Ties That Tether
- Author: Jane Igharo
- Language: English
- Genre: Fiction
- Publisher: Berkley
- Publication date: 29 September 2020
- ISBN: 978-0-593-10194-0

= Ties That Tether =

2020 novel by Jane Igharo

Ties That Tether is a novel by is a novel by Jane Igharo, a Nigerian fiction writer. The novel centers around Azere, a woman who promised her late father she will marry a Nigerian.

== Plot ==
This novel centers around Azere who makes a promise to her dying father, while at the age of 12, to marry a Nigerian man and to uphold her cultural heritage, even after relocating to Canada. However, her mother's relentless efforts to arrange traditional Nigerian matches for Azere lead to a chance encounter with Rafael Castellano, a tall, handsome, and white man, which results in a one-night stand. As their relationship deepens unexpectedly, Azere struggles with different emotions between her growing love for Rafael and her commitment to her family's expectations.

== Characters ==

- Azere: The protagonist of the story, a Nigerian immigrant living in Canada who made a promise to her dying father to marry a Nigerian man and uphold her cultural heritage. She struggles with conflicting emotions as her one-night stand with Rafael evolves into a serious relationship, forcing her to confront questions of identity and familial expectations.
- Rafael Castellano: Tall, handsome, and white, Rafael is the man with whom Azere has a one-night stand that unexpectedly turns into a serious relationship.

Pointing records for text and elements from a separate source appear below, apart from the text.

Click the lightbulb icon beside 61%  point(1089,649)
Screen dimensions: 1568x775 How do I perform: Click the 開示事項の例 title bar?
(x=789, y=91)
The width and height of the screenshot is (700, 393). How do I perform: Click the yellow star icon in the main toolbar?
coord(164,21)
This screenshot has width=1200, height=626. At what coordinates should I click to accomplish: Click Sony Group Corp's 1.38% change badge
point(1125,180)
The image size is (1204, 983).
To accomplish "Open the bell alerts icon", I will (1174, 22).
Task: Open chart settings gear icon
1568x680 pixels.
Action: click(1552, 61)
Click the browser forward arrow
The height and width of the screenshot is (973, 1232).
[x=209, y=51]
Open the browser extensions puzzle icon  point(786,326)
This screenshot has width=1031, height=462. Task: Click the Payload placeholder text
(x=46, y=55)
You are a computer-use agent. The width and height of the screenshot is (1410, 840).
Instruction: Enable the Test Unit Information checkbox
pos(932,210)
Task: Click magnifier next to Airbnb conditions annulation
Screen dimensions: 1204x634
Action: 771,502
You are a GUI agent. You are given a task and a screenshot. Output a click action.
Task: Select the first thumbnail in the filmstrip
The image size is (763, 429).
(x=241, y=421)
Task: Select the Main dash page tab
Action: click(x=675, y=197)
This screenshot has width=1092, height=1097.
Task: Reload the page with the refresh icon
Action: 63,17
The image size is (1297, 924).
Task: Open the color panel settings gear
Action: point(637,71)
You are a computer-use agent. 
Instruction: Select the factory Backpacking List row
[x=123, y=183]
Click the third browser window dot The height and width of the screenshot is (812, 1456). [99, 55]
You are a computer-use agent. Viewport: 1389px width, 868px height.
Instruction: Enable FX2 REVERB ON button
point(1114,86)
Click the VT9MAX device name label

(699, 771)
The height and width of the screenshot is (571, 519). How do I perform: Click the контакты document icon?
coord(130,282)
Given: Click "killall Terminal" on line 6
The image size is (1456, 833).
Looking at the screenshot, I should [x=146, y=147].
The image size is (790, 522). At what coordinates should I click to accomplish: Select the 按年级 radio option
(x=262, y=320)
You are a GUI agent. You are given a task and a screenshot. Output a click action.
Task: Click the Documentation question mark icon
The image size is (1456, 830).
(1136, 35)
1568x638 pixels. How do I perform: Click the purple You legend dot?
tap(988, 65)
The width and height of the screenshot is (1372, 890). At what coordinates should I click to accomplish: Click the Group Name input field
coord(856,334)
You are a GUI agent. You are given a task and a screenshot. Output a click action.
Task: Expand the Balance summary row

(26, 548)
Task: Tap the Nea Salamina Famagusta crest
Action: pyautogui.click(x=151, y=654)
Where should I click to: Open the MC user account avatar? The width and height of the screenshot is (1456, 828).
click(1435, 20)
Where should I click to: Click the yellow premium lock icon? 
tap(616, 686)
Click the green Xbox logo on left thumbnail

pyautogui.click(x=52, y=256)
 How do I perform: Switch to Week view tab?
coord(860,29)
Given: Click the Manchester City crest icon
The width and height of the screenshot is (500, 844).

He challenges Azere's notions of cultural identity and acceptance, leading her to question whether loving him compromises her Nigerian heritage.
- Azere's mother: A key figure in Azere's life who is determined to see her daughter marry a Nigerian man and preserve their cultural traditions. She pressures Azere to adhere to her cultural expectations, adding to Azere's internal conflict.
- Azere's father: Though deceased, Azere's father's dying wish for her to marry a Nigerian man influences much of the conflict in the story. His expectation weighs heavily on Azere's conscience as she navigates her relationship with Rafael.